• EXERCISE REQUIREMENTS: The answer must be an exact copy of all the data below.

Dataset items
⁂

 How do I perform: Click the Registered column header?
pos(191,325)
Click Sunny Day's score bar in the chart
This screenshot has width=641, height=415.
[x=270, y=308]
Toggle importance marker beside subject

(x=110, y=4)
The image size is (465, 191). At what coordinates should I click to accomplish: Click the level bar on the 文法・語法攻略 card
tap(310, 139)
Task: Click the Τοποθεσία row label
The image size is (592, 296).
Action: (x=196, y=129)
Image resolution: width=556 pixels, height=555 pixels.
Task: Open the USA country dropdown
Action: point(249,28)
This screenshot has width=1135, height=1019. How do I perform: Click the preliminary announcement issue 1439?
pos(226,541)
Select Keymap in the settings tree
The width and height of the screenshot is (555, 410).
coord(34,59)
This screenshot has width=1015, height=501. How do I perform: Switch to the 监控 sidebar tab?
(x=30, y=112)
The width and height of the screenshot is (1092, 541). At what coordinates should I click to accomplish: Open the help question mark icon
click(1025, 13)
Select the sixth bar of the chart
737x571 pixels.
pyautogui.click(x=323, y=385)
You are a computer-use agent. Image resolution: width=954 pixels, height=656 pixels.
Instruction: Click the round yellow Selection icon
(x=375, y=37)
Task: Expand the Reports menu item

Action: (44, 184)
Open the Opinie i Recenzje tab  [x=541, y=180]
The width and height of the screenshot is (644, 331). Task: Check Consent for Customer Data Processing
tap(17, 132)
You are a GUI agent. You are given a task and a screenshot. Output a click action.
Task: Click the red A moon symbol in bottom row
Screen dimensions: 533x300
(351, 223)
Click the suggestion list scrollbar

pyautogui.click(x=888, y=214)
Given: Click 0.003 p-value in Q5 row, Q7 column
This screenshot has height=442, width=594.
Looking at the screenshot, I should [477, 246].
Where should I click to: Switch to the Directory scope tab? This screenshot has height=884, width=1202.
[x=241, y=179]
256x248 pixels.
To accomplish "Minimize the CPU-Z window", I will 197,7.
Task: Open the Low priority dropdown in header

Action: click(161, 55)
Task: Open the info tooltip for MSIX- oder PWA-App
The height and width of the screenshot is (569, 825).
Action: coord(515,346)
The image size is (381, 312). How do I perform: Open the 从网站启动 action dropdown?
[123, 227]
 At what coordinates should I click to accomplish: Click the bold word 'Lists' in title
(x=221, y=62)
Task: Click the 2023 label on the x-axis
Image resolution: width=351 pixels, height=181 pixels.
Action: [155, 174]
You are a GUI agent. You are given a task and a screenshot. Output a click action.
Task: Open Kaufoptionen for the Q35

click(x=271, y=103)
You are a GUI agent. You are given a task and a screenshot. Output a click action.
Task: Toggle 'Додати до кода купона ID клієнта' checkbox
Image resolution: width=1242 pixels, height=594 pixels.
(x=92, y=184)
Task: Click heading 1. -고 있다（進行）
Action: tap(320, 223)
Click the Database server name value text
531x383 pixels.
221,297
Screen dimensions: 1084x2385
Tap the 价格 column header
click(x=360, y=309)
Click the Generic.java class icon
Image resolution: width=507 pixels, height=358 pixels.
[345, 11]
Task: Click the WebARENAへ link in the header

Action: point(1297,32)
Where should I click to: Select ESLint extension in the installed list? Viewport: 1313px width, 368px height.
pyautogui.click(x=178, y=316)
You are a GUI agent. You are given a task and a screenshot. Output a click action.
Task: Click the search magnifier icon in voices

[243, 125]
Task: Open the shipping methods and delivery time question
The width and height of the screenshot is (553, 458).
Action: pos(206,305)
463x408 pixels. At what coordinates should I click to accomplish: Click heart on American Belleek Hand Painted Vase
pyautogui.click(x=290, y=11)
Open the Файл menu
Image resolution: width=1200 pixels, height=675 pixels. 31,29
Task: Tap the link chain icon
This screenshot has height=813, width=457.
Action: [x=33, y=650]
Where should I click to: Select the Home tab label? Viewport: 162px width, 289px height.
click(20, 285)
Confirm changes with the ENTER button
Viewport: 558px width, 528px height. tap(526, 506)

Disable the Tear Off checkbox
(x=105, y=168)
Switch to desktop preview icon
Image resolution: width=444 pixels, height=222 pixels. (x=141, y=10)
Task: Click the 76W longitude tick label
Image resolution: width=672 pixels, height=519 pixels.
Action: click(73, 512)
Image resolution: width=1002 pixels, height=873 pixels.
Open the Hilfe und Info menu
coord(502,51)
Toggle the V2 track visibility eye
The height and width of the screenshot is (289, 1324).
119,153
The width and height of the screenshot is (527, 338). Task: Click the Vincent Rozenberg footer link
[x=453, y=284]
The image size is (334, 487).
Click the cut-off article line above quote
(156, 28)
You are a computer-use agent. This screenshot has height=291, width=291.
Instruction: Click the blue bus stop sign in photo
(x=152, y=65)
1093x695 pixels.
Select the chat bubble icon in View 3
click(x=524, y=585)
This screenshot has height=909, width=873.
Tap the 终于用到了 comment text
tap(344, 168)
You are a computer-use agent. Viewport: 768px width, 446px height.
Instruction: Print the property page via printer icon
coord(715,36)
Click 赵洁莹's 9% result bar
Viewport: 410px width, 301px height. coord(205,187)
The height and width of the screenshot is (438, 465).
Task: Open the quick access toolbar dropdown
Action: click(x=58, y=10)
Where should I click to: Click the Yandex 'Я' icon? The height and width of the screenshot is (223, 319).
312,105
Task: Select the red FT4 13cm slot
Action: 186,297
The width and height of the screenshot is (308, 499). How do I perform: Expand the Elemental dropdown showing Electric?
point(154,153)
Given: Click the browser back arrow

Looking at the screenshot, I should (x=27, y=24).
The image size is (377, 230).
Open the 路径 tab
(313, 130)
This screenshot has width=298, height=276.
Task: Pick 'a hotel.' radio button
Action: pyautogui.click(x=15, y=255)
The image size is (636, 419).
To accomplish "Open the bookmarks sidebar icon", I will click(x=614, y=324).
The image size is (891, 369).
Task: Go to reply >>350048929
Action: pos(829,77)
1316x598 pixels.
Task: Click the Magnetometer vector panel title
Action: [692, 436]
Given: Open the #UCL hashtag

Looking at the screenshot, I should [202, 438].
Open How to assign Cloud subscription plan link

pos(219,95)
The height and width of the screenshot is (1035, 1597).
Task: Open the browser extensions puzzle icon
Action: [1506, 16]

⁂

• EXERCISE RESPONSE:
 How do I perform: Click the Registered column header?
pos(191,325)
Click Sunny Day's score bar in the chart
This screenshot has width=641, height=415.
[x=270, y=308]
Toggle importance marker beside subject

(x=110, y=4)
The image size is (465, 191). At what coordinates should I click to accomplish: Click the level bar on the 文法・語法攻略 card
tap(310, 139)
Task: Click the Τοποθεσία row label
The image size is (592, 296).
Action: (x=196, y=129)
Image resolution: width=556 pixels, height=555 pixels.
Task: Open the USA country dropdown
Action: point(249,28)
This screenshot has width=1135, height=1019. How do I perform: Click the preliminary announcement issue 1439?
pos(226,541)
Select Keymap in the settings tree
The width and height of the screenshot is (555, 410).
coord(34,59)
This screenshot has width=1015, height=501. How do I perform: Switch to the 监控 sidebar tab?
(x=30, y=112)
The width and height of the screenshot is (1092, 541). At what coordinates should I click to accomplish: Open the help question mark icon
click(1025, 13)
Select the sixth bar of the chart
737x571 pixels.
pyautogui.click(x=323, y=385)
You are a computer-use agent. Image resolution: width=954 pixels, height=656 pixels.
Instruction: Click the round yellow Selection icon
(x=375, y=37)
Task: Expand the Reports menu item

Action: (44, 184)
Open the Opinie i Recenzje tab  [x=541, y=180]
The width and height of the screenshot is (644, 331). Task: Check Consent for Customer Data Processing
tap(17, 132)
You are a GUI agent. You are given a task and a screenshot. Output a click action.
Task: Click the red A moon symbol in bottom row
Screen dimensions: 533x300
(351, 223)
Click the suggestion list scrollbar

pyautogui.click(x=888, y=214)
Given: Click 0.003 p-value in Q5 row, Q7 column
This screenshot has height=442, width=594.
Looking at the screenshot, I should [477, 246].
Where should I click to: Switch to the Directory scope tab? This screenshot has height=884, width=1202.
[x=241, y=179]
256x248 pixels.
To accomplish "Minimize the CPU-Z window", I will 197,7.
Task: Open the Low priority dropdown in header

Action: click(161, 55)
Task: Open the info tooltip for MSIX- oder PWA-App
The height and width of the screenshot is (569, 825).
Action: coord(515,346)
The image size is (381, 312). How do I perform: Open the 从网站启动 action dropdown?
[123, 227]
 At what coordinates should I click to accomplish: Click the bold word 'Lists' in title
(x=221, y=62)
Task: Click the 2023 label on the x-axis
Image resolution: width=351 pixels, height=181 pixels.
Action: [155, 174]
You are a GUI agent. You are given a task and a screenshot. Output a click action.
Task: Open Kaufoptionen for the Q35

click(x=271, y=103)
You are a GUI agent. You are given a task and a screenshot. Output a click action.
Task: Toggle 'Додати до кода купона ID клієнта' checkbox
Image resolution: width=1242 pixels, height=594 pixels.
(x=92, y=184)
Task: Click heading 1. -고 있다（進行）
Action: tap(320, 223)
Click the Database server name value text
531x383 pixels.
221,297
Screen dimensions: 1084x2385
Tap the 价格 column header
click(x=360, y=309)
Click the Generic.java class icon
Image resolution: width=507 pixels, height=358 pixels.
[345, 11]
Task: Click the WebARENAへ link in the header

Action: point(1297,32)
Where should I click to: Select ESLint extension in the installed list? Viewport: 1313px width, 368px height.
pyautogui.click(x=178, y=316)
You are a GUI agent. You are given a task and a screenshot. Output a click action.
Task: Click the search magnifier icon in voices

[243, 125]
Task: Open the shipping methods and delivery time question
The width and height of the screenshot is (553, 458).
Action: pos(206,305)
463x408 pixels. At what coordinates should I click to accomplish: Click heart on American Belleek Hand Painted Vase
pyautogui.click(x=290, y=11)
Open the Файл menu
Image resolution: width=1200 pixels, height=675 pixels. 31,29
Task: Tap the link chain icon
This screenshot has height=813, width=457.
Action: [x=33, y=650]
Where should I click to: Select the Home tab label? Viewport: 162px width, 289px height.
click(20, 285)
Confirm changes with the ENTER button
Viewport: 558px width, 528px height. tap(526, 506)

Disable the Tear Off checkbox
(x=105, y=168)
Switch to desktop preview icon
Image resolution: width=444 pixels, height=222 pixels. (x=141, y=10)
Task: Click the 76W longitude tick label
Image resolution: width=672 pixels, height=519 pixels.
Action: click(73, 512)
Image resolution: width=1002 pixels, height=873 pixels.
Open the Hilfe und Info menu
coord(502,51)
Toggle the V2 track visibility eye
The height and width of the screenshot is (289, 1324).
119,153
The width and height of the screenshot is (527, 338). Task: Click the Vincent Rozenberg footer link
[x=453, y=284]
The image size is (334, 487).
Click the cut-off article line above quote
(156, 28)
You are a computer-use agent. This screenshot has height=291, width=291.
Instruction: Click the blue bus stop sign in photo
(x=152, y=65)
1093x695 pixels.
Select the chat bubble icon in View 3
click(x=524, y=585)
This screenshot has height=909, width=873.
Tap the 终于用到了 comment text
tap(344, 168)
You are a computer-use agent. Viewport: 768px width, 446px height.
Instruction: Print the property page via printer icon
coord(715,36)
Click 赵洁莹's 9% result bar
Viewport: 410px width, 301px height. coord(205,187)
The height and width of the screenshot is (438, 465).
Task: Open the quick access toolbar dropdown
Action: click(x=58, y=10)
Where should I click to: Click the Yandex 'Я' icon? The height and width of the screenshot is (223, 319).
312,105
Task: Select the red FT4 13cm slot
Action: 186,297
The width and height of the screenshot is (308, 499). How do I perform: Expand the Elemental dropdown showing Electric?
point(154,153)
Given: Click the browser back arrow

Looking at the screenshot, I should (x=27, y=24).
The image size is (377, 230).
Open the 路径 tab
(313, 130)
This screenshot has width=298, height=276.
Task: Pick 'a hotel.' radio button
Action: pyautogui.click(x=15, y=255)
The image size is (636, 419).
To accomplish "Open the bookmarks sidebar icon", I will click(x=614, y=324).
The image size is (891, 369).
Task: Go to reply >>350048929
Action: pos(829,77)
1316x598 pixels.
Task: Click the Magnetometer vector panel title
Action: [692, 436]
Given: Open the #UCL hashtag

Looking at the screenshot, I should [202, 438].
Open How to assign Cloud subscription plan link

pos(219,95)
The height and width of the screenshot is (1035, 1597).
Task: Open the browser extensions puzzle icon
Action: [1506, 16]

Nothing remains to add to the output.